─── Source records ───

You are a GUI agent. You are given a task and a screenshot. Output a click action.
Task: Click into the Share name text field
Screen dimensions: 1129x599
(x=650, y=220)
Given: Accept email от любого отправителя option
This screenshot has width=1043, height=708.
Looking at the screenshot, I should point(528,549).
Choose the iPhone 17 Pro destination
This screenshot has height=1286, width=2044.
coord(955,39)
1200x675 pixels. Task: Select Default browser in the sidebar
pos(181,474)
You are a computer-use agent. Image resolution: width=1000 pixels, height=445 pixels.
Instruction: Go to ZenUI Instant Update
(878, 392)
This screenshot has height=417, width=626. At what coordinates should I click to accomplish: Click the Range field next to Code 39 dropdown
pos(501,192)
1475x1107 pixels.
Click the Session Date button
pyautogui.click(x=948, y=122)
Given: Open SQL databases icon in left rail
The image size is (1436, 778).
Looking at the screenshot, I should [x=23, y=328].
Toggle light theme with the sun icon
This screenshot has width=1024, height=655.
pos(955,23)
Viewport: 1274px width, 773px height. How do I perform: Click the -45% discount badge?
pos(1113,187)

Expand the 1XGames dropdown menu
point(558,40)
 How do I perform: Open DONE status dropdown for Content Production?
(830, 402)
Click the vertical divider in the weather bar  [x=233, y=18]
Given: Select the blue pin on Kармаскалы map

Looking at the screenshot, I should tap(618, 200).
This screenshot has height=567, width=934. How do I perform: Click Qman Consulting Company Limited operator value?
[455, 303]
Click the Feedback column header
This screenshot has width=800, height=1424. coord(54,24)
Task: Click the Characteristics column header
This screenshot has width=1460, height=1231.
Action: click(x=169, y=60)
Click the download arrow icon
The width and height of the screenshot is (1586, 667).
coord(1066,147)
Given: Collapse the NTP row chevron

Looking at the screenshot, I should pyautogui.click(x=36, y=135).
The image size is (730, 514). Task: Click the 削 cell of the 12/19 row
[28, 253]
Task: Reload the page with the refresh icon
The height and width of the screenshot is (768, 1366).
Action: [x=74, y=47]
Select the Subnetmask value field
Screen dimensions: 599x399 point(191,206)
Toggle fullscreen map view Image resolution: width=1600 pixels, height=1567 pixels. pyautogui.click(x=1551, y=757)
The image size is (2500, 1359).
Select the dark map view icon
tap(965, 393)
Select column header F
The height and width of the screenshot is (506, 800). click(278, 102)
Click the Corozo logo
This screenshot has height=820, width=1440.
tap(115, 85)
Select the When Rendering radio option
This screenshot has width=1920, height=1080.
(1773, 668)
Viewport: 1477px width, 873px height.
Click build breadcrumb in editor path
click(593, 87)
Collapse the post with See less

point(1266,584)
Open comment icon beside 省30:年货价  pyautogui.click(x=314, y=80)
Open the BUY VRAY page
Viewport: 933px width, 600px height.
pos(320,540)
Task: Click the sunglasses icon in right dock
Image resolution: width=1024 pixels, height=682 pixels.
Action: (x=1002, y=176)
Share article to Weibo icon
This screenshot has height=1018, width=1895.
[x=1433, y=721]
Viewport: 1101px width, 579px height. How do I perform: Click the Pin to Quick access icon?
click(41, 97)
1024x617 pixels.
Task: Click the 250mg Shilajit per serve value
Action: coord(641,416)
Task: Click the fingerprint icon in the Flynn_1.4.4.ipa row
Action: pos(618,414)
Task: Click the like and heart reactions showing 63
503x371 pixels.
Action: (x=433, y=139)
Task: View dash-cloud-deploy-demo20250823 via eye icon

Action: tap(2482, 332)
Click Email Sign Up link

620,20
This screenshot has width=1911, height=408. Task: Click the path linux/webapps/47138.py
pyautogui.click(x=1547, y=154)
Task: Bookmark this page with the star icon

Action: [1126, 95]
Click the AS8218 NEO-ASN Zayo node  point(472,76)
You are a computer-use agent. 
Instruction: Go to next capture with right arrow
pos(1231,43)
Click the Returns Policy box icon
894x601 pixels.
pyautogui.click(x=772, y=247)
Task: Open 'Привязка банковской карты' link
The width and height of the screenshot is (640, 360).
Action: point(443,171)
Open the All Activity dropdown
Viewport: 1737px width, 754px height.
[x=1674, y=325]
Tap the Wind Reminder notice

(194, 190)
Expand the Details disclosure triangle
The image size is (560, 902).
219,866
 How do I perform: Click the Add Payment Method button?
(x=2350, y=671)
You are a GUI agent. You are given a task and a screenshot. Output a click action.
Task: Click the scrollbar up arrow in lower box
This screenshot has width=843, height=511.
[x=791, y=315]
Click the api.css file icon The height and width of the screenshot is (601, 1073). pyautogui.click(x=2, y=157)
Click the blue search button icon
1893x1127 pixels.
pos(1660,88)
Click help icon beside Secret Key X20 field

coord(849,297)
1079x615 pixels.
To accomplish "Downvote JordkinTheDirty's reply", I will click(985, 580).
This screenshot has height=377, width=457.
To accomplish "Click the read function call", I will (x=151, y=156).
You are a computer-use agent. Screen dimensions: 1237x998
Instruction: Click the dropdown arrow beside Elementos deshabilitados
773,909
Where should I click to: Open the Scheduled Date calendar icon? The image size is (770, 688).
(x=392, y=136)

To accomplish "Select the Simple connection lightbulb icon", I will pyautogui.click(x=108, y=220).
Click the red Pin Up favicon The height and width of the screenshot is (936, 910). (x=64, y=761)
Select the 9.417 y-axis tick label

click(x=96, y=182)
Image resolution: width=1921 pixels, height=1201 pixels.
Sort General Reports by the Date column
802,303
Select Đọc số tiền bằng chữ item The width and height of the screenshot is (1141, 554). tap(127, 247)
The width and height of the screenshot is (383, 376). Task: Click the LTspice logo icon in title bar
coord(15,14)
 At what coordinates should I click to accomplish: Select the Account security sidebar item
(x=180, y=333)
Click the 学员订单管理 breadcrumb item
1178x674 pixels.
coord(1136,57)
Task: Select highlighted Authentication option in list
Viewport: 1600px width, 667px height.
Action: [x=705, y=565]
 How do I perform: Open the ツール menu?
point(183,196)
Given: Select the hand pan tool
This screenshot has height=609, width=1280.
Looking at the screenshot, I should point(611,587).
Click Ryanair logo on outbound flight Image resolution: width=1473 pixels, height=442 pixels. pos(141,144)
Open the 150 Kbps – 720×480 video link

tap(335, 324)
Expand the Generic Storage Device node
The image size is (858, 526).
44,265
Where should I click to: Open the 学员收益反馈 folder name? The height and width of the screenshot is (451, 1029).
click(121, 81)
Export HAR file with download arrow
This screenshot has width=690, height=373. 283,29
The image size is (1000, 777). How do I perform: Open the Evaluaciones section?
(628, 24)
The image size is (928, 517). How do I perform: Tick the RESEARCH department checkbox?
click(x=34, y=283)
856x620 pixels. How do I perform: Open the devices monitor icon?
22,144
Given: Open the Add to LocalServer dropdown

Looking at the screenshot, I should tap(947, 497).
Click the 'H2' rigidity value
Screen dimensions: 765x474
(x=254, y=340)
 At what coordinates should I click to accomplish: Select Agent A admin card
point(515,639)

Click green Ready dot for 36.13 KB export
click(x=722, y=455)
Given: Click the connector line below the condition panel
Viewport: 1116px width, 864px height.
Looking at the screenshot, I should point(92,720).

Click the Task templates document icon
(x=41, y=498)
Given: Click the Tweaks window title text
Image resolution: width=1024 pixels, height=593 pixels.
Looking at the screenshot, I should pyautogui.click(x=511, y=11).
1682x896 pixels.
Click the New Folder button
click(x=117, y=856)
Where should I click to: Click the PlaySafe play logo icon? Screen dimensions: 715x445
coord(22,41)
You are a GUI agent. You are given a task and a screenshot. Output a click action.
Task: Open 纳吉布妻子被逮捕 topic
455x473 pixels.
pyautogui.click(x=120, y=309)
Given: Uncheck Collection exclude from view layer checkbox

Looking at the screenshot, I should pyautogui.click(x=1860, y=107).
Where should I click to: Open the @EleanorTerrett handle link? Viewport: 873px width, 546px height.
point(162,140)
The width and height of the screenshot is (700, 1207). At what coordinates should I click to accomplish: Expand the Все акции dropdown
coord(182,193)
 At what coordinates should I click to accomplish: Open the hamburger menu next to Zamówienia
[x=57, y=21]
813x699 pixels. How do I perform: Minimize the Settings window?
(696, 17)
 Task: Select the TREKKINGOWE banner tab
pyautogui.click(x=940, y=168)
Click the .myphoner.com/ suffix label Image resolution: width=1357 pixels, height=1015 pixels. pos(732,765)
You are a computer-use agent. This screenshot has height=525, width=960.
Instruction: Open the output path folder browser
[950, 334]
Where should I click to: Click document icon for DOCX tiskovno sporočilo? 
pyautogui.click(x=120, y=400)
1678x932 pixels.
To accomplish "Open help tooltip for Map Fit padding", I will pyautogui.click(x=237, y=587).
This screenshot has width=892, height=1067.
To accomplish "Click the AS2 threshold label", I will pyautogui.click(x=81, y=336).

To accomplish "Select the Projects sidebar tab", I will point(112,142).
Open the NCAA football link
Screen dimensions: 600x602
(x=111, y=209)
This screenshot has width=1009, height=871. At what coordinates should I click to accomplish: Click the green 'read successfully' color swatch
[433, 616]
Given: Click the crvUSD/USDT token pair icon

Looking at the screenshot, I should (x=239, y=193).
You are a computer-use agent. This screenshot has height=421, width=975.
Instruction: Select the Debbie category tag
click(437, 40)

───

» Written request: Rewrite the items between the line holding "has height=421, width=975." and the end of the items, inclusive, shifting every coordinate in the answers up by 28 and reproducing all other text unchanged.

» Final answer:
You are a computer-use agent. This screenshot has height=421, width=975.
Instruction: Select the Debbie category tag
click(465, 68)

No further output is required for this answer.